To do
Go through the lines below and copy any that hold the string "Mago".

Input data

○ ○ ○

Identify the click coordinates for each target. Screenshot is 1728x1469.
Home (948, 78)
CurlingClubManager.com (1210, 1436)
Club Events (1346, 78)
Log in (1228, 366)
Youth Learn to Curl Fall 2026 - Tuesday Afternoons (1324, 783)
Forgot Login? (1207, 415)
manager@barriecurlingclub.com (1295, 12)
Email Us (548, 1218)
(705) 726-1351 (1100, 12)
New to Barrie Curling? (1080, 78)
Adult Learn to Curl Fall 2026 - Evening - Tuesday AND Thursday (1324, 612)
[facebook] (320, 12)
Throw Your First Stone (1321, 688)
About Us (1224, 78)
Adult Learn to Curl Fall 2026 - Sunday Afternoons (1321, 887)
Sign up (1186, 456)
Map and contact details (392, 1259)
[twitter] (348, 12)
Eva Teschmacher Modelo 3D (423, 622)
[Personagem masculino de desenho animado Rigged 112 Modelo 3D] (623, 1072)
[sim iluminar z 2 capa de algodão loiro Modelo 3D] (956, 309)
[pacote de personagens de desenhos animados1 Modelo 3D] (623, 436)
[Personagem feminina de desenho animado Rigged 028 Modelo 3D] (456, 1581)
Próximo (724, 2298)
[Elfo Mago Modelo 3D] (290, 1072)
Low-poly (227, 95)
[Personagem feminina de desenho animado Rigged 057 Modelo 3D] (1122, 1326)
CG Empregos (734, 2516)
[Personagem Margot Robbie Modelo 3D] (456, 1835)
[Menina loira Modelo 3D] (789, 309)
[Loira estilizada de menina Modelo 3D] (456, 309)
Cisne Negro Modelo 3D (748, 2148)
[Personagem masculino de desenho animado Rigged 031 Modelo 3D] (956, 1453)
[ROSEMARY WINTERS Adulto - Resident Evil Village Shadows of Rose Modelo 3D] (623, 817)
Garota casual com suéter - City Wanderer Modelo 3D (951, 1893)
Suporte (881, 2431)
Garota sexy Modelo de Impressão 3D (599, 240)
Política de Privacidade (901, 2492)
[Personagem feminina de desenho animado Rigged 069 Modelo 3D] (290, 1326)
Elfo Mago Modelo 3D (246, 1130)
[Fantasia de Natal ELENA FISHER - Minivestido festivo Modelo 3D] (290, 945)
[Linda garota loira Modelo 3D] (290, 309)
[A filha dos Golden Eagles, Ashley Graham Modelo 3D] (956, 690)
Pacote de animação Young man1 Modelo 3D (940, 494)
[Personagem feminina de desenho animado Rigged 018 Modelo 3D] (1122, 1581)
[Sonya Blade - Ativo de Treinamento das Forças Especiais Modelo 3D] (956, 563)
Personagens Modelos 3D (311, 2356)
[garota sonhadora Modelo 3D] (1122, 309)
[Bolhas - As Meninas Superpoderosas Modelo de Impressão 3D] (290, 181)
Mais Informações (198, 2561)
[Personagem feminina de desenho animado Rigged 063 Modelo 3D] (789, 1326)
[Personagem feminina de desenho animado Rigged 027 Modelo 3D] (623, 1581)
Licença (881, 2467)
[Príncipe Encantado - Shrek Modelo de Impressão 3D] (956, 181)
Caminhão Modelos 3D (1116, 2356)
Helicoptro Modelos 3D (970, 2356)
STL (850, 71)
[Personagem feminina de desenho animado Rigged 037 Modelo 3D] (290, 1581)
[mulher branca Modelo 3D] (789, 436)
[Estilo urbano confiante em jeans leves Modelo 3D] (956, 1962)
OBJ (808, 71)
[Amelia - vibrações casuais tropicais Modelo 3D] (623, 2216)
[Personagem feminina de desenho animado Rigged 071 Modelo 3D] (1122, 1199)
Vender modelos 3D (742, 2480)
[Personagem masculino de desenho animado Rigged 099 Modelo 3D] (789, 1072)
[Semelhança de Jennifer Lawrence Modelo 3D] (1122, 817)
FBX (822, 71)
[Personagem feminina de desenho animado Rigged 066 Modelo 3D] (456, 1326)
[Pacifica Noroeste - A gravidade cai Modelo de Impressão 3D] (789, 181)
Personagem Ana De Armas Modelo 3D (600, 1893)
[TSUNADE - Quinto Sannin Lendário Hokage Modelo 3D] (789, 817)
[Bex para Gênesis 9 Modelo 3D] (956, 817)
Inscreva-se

○ ○ ○

Result for this task
[Elfo Mago Modelo 3D] (290, 1072)
Elfo Mago Modelo 3D (246, 1130)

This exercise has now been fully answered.